Specify list of possible values for Pandas get_dummies
First, if you want pandas to take more values simply add them to the list sent to the get_dummies
method
data = {'numeric_1':[12.1, 3.2, 5.5, 6.8, 9.9],
'categorical_1':['A', 'B', 'C', 'B', 'B']}
frame = pd.DataFrame(data)
dummy_values = pd.get_dummies(data['categorical_1'] + ['D','E'])
as in python +
on lists works as a concatenate
operation, so
['A','B','C','B','B'] + ['D','E']
results in
['A', 'B', 'C', 'B', 'B', 'D', 'E']
In my mind this is necessary to account for test data with a value for that column outside of the values used in the training set, but being a novice in machine learning, perhaps that is not necessary so I'm open to a different way to approach this.

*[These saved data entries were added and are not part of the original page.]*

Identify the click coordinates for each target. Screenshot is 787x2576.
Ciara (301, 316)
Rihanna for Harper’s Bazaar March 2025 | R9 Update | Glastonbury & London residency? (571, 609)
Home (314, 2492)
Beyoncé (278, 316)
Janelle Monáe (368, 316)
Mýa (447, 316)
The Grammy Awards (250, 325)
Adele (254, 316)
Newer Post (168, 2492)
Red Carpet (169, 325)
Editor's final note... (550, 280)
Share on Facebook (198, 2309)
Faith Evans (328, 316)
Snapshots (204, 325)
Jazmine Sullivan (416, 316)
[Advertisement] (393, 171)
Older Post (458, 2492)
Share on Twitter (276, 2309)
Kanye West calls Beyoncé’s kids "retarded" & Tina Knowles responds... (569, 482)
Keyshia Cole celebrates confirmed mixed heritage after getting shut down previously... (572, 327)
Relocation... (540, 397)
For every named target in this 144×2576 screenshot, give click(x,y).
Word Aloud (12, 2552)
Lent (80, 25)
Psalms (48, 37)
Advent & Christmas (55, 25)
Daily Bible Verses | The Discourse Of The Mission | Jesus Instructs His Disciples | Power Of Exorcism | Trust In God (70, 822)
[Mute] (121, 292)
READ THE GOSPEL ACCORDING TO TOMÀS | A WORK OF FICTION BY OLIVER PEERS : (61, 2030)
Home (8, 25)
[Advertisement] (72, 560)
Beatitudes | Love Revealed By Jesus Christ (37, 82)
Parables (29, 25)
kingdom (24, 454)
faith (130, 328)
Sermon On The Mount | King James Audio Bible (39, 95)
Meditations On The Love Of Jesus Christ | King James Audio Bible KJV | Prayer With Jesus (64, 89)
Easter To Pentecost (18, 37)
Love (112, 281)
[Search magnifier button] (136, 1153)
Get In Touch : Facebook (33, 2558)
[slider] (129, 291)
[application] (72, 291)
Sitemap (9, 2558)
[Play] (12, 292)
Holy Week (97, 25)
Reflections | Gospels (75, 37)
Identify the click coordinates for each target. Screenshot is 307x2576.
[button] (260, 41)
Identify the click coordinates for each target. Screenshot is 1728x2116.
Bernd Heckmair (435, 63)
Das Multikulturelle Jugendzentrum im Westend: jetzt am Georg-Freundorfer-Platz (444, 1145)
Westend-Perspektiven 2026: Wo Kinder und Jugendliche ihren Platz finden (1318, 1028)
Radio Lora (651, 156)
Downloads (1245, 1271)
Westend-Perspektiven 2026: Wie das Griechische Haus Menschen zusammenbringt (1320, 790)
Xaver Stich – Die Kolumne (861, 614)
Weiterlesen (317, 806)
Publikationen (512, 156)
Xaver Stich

From the machine learning perspective, it is quite redundant. This column is a categorical one, so value 'D' means completely nothing to the model, that never seen it before. If you are coding the features unary (which I assume after seeing that you create columns for each value) it is enough to simply represent these 'D', 'E' values with
A B C
0 0 0
(i assume that you represent the 'B' value with 0 1 0
, 'C' with 0 0 1
etc.)
because if there were no such values in the training set, during testing - no model will distinguish between giving value 'D', or 'Elephant'
The only reason for such action would be to assume, that in the future you wish to add data with 'D' values, and simply do not want to modify the code, then it is reasonable to do it now, even though it could make training a bit more complex (as you add a dimension that as for now - carries completely no knowledge), but it seems a small problem.
If you are not going to encode it in the unary format, but rather want to use these values as one feature, simply with categorical values, then you would not need to create these "dummies" at all, and use a model which can work with such values, such as Naive Bayes, which could simply be trained with "Laplacian smoothing" to be able to work around non-existing values.